Tuesday, August 9, 2011

Voting On The Coveted CABC League Taintsman Award

So far the only submissions for the 2011 anti-champion, formally referred to as The League Taintsman, punishments are:
Wearing Juggalo face paint to lunch at MiCocina
    Getting your belly button pierced for one week

    Surely we can do better than this.

    Some ideas:

    A live performance of Eden Wood's hit single Cutie Patootie in full costume?

    Greenman suit to a sporting event?
    A full Brazilian wax?

    A cover video of Celine Dion's My Heart Will Go On?
    Mankini to the beach or a pool party?
    No shaving until next season starts?
    Dressing up as a homeless person and panhandling?
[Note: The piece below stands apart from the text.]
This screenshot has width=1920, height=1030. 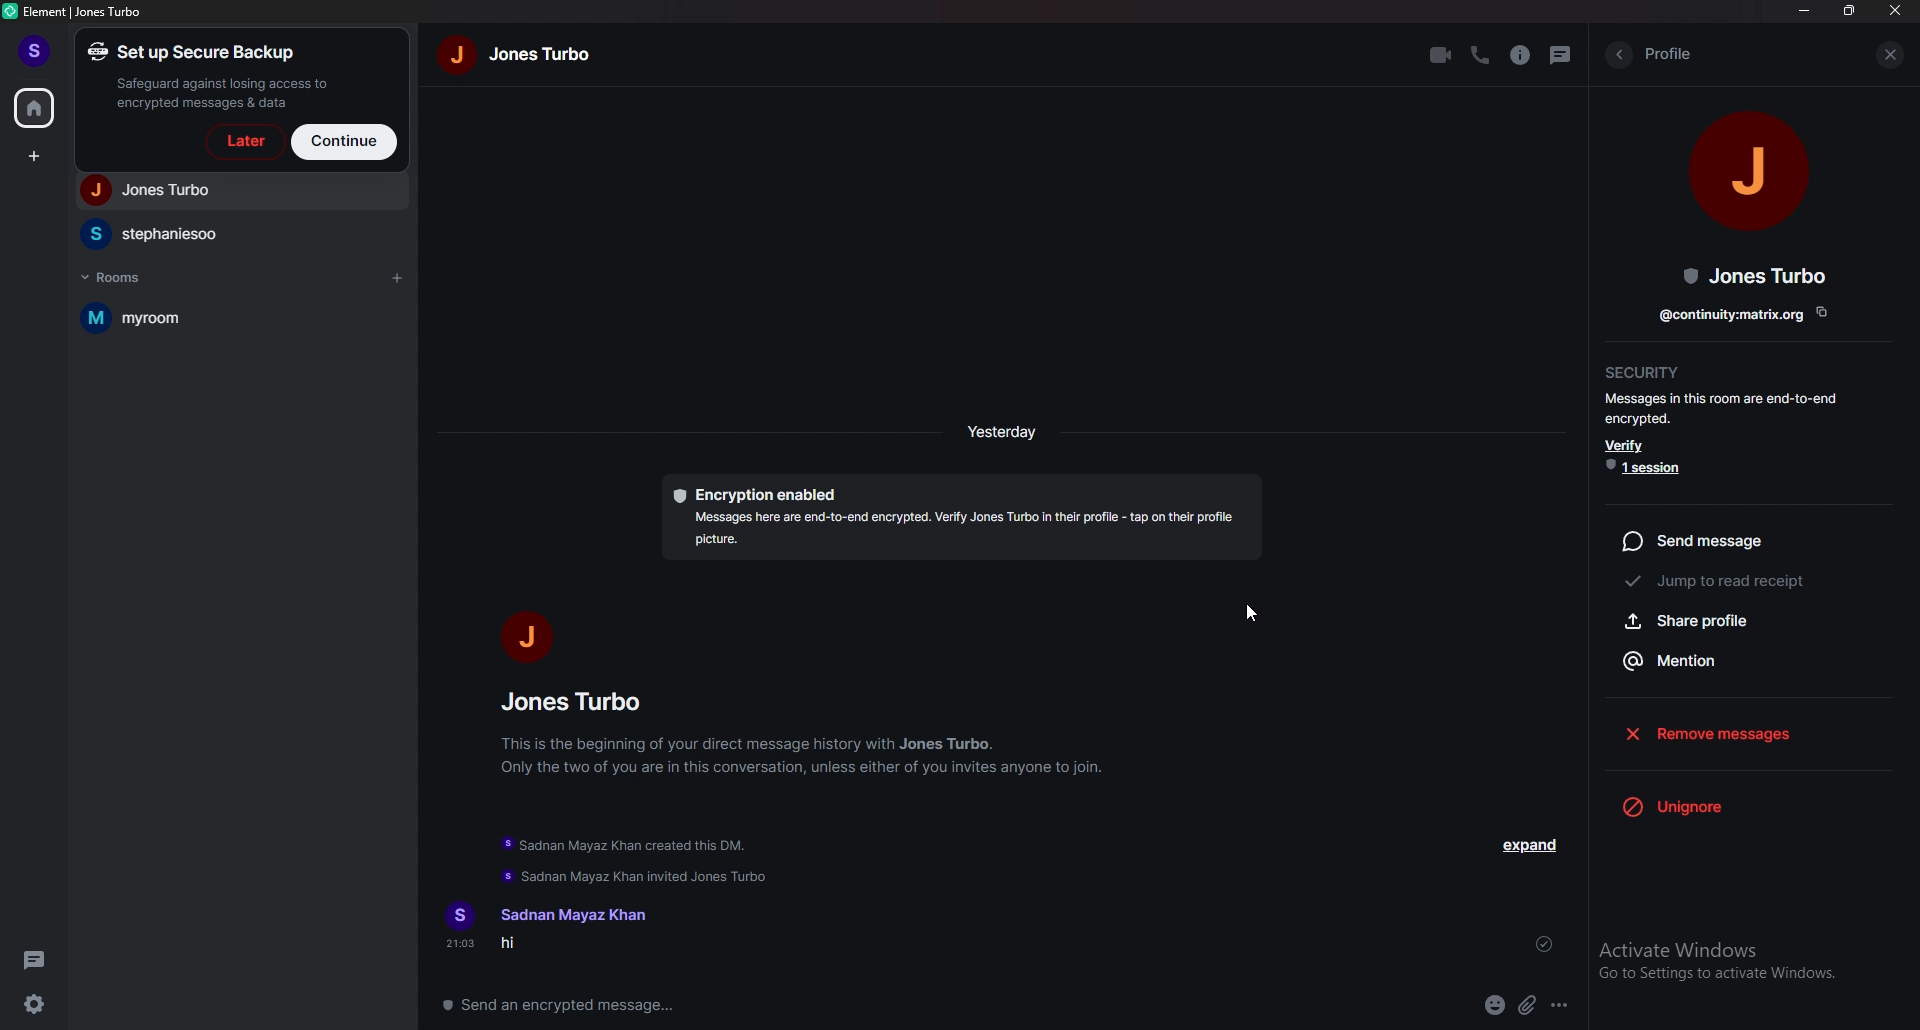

    These are only ideas. Hopefully we come up with something much better.

    Remember: If we all agree on one of these, and then the loser doesn't do it, they're banned from CABC until they grow a sack.

    Leave your ideas in the comments.


    1. They really nearly airbrushed Eden Woods into oblivion. What, is she trying to be ONE again?

    2. I can't imagine what is more humiliating than having to become an expert on all things Cincinnati, so I propose that the Taintsman must familiarize himself with the 2011 Bungles and pen a thesis summarizing their performance this season. This paper of length to be determined will not only commemorate the heroics of Jordan Shipley, it will also force CABC's worst performer to suffer through 4 preseason games and then another 16 ugly-as-preseason games as research. Suck on it.

    3. How about the taintsman has to wear jorts on the weekend, every weekend, all day for a month?